Hypertensive krise als manifestation eines Leigh-syndroms bei einem 8-jährigen mädchen mit ungewöhnlichem klinischen verlauf und nachweis einer mtDNA nt 8993 (T→C) mutation

Background. Leigh syndrome (LS) is a progressive neurodegenerative disorder of infancy or childhood characterized by various clinical presentations. The disease is heterogenous and often results from a wide spectrum of mitochondrial disorders. Case report. We report on an eight year old girl who after a tonsillitis developed progressive ataxia, psychomotor regression and cranial nerve palsy. Brain MRI scans showed diffuse varying lesions in the basal ganglia, the mesencephalon and the thalamus.
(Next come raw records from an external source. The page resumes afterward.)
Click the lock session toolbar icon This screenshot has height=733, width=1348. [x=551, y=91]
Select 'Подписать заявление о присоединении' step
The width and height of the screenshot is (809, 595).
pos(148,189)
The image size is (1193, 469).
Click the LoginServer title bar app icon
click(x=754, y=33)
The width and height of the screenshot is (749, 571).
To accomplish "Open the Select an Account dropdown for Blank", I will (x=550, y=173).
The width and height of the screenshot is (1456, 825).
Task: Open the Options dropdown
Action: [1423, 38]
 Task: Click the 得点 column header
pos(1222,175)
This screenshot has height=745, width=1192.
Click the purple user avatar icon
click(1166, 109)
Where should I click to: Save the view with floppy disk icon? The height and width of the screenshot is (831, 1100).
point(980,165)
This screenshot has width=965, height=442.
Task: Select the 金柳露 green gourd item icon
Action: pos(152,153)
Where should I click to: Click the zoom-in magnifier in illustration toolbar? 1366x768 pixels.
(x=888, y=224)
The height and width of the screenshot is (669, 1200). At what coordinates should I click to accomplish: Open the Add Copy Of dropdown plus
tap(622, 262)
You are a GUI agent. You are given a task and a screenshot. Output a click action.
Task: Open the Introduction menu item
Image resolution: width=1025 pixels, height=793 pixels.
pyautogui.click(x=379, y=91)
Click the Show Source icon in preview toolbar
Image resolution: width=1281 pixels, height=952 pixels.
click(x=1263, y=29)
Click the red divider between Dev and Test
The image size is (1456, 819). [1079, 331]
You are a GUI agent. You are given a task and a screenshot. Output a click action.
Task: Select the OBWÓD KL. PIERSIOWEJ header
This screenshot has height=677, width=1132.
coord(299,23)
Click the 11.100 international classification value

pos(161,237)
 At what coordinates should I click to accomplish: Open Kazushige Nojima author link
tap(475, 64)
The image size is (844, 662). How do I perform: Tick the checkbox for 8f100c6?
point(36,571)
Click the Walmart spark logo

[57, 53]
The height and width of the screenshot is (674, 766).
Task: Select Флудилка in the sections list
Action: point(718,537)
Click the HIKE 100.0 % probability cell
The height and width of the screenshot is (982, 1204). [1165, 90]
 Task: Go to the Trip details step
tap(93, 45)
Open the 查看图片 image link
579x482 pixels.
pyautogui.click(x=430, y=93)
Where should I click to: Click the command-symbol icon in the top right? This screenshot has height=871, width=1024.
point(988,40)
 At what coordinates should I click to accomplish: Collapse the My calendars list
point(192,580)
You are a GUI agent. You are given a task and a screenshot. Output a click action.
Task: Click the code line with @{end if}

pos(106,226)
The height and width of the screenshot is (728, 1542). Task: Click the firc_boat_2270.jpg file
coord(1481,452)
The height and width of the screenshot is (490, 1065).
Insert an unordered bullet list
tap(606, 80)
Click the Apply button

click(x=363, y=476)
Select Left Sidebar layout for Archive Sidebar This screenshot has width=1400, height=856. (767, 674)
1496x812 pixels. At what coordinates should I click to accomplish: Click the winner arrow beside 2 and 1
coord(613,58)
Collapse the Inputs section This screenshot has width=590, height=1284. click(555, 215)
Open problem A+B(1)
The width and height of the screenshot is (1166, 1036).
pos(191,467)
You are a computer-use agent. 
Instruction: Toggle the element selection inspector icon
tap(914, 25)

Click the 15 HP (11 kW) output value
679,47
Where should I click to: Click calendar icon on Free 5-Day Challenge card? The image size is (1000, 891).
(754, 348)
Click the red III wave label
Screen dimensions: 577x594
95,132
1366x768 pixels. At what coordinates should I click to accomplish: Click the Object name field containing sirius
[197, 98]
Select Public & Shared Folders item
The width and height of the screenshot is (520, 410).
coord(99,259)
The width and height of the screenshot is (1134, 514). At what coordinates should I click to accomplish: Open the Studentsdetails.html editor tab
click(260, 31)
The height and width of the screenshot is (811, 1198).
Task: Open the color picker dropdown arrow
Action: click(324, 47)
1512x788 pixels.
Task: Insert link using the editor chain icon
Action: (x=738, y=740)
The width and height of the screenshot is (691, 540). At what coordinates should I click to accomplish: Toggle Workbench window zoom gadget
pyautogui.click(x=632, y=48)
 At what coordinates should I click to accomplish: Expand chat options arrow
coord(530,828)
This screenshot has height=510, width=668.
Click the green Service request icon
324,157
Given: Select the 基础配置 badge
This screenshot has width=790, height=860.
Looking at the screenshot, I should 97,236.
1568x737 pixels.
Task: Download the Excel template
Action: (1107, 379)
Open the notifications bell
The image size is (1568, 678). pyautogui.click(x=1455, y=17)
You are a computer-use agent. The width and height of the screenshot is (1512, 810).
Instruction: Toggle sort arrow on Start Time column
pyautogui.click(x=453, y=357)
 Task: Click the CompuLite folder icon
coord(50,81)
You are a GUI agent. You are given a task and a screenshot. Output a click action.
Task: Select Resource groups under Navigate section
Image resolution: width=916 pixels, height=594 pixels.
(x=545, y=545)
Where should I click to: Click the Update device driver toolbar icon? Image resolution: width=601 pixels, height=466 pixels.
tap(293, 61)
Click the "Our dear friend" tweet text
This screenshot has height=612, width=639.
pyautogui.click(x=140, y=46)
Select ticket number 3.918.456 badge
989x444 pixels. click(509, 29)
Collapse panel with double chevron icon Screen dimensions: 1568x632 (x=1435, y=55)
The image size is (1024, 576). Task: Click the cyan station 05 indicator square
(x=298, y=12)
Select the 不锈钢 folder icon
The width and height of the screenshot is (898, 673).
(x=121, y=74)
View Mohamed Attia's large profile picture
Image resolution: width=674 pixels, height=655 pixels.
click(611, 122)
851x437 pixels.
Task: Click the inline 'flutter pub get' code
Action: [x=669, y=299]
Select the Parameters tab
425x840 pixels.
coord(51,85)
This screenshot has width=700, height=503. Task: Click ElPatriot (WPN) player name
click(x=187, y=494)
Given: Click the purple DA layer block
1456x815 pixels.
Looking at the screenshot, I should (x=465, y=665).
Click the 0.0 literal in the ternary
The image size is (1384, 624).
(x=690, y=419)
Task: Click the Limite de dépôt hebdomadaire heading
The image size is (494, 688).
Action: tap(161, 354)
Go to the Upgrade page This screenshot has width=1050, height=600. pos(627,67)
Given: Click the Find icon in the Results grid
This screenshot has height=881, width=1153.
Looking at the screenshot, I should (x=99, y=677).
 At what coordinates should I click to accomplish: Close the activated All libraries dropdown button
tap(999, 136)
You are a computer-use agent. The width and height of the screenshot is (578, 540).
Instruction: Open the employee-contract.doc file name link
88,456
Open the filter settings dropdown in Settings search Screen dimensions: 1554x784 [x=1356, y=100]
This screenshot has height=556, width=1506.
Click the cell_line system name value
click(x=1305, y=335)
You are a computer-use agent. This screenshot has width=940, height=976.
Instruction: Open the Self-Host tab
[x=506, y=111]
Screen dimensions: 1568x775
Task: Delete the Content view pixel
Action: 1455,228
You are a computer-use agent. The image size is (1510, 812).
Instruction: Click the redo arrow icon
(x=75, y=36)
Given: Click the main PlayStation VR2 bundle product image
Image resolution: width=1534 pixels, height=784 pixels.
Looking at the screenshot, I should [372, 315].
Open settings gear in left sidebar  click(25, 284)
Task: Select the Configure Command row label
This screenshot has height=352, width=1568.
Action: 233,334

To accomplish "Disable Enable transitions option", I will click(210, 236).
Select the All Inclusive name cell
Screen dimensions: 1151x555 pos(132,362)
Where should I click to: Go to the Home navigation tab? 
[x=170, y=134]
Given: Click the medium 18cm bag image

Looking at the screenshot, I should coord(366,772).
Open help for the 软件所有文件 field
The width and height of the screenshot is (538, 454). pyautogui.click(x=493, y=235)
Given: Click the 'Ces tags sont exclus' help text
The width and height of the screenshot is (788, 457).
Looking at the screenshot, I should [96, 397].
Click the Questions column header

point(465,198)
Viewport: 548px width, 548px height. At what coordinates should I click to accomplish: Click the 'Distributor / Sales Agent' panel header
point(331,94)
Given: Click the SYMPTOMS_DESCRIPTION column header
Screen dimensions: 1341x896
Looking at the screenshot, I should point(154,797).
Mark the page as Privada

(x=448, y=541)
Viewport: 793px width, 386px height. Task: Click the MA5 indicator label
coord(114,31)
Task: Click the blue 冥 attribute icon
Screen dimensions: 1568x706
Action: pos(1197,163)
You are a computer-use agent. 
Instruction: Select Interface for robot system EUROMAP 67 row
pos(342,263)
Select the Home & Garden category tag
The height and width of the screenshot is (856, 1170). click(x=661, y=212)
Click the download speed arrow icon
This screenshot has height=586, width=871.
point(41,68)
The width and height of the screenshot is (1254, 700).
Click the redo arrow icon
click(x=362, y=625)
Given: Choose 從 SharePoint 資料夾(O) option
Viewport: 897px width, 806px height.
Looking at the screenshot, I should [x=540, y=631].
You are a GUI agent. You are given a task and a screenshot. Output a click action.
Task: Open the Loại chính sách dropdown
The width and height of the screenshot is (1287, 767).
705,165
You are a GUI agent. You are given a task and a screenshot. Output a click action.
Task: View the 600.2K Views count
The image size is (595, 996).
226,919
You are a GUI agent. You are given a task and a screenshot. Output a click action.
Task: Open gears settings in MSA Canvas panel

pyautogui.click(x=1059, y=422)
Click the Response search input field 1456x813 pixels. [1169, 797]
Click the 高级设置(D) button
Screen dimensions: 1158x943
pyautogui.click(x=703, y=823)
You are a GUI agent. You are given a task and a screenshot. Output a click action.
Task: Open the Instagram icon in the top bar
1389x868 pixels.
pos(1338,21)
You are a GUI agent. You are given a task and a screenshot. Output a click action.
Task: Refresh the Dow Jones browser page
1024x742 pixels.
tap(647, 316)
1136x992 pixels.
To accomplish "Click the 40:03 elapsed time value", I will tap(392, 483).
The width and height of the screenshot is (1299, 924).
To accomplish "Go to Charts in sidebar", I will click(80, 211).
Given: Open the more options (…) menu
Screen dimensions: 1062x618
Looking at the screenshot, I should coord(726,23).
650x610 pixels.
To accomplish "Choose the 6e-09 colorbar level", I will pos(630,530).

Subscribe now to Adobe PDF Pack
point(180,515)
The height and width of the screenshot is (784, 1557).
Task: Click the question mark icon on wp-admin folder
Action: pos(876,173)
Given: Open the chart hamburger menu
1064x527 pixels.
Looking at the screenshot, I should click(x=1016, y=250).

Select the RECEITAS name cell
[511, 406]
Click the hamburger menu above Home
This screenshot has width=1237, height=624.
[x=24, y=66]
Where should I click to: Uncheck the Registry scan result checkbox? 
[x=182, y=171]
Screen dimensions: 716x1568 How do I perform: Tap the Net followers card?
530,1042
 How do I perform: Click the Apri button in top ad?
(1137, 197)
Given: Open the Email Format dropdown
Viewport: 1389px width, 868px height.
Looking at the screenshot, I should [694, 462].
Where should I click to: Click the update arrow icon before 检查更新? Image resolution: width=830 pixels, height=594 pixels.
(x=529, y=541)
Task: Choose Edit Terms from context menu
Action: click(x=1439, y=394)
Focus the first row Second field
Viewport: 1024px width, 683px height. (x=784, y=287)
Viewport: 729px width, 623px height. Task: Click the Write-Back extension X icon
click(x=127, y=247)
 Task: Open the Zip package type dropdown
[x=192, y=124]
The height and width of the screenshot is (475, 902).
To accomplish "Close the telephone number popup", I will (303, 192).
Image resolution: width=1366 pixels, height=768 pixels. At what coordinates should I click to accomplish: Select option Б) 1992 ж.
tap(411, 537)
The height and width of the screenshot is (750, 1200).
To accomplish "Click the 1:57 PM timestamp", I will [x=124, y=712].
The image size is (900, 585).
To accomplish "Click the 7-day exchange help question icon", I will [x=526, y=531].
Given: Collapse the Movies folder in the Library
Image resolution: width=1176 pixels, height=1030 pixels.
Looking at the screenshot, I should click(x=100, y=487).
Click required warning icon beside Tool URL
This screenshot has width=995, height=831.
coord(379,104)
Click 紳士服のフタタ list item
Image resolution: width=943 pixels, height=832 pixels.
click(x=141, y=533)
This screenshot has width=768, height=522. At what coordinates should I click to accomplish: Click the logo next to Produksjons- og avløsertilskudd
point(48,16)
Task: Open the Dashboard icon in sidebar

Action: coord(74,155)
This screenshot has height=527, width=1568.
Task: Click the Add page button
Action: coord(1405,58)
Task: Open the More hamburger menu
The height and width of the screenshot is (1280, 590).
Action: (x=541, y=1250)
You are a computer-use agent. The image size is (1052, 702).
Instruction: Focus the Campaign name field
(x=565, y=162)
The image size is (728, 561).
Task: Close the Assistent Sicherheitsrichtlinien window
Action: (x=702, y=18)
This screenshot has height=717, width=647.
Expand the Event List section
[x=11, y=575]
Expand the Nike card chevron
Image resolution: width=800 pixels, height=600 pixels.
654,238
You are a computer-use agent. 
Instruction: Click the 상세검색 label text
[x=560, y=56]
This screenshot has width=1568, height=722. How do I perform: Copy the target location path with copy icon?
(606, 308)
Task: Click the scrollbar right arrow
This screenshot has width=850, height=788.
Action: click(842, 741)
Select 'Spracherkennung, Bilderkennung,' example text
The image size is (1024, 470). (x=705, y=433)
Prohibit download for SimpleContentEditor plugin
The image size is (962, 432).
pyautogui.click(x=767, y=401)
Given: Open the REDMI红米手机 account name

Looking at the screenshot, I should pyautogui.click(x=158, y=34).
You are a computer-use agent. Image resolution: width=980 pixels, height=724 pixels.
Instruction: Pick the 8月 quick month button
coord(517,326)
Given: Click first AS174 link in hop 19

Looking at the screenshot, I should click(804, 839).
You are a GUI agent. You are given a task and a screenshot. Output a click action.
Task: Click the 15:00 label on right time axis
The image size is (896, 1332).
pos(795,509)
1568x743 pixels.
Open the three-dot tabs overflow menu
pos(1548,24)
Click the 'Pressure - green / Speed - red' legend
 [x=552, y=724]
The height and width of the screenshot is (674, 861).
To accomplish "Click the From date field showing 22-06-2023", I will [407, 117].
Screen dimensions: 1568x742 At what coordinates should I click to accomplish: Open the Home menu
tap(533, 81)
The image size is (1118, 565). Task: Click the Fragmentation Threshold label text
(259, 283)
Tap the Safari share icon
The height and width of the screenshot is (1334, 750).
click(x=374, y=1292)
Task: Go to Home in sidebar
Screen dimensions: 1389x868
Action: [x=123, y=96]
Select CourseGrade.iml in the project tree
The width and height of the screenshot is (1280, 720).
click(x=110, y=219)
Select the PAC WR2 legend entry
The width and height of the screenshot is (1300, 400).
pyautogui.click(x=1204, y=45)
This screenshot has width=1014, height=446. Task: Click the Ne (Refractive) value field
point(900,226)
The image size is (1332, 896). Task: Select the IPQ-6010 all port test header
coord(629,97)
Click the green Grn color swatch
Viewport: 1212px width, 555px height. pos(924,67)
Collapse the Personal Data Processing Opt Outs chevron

Mutation analysis demonstrated a T to C mutation at nucleotide 8993 of the mitochondrial DNA. In her second month of illness the patient developed severe hypertension. Relapsing hypertensive crises were hardly controlled by intravenous beta-blockers and ACE-inhibitors. Repeated cardiac assessment and laboratory findings ruled out endocrine, renal or cardiac disease. In the third month of illness the antihypertensive drugs could be adminstered first orally and finally stopped altogether. Blood pressure remained normotensive. The cranial MRI in the forth month of illness showed regression of the mesencephalic lesions. Discussion. The formatio reticularis as part of the mesencephalon plays an important role in maintaining blood pressure. Since the mesencephalon, the basal ganglia and the brainstem are vulnerable sites in Leigh syndrome hypertension should be taken into consideration when managing Leigh syndrome.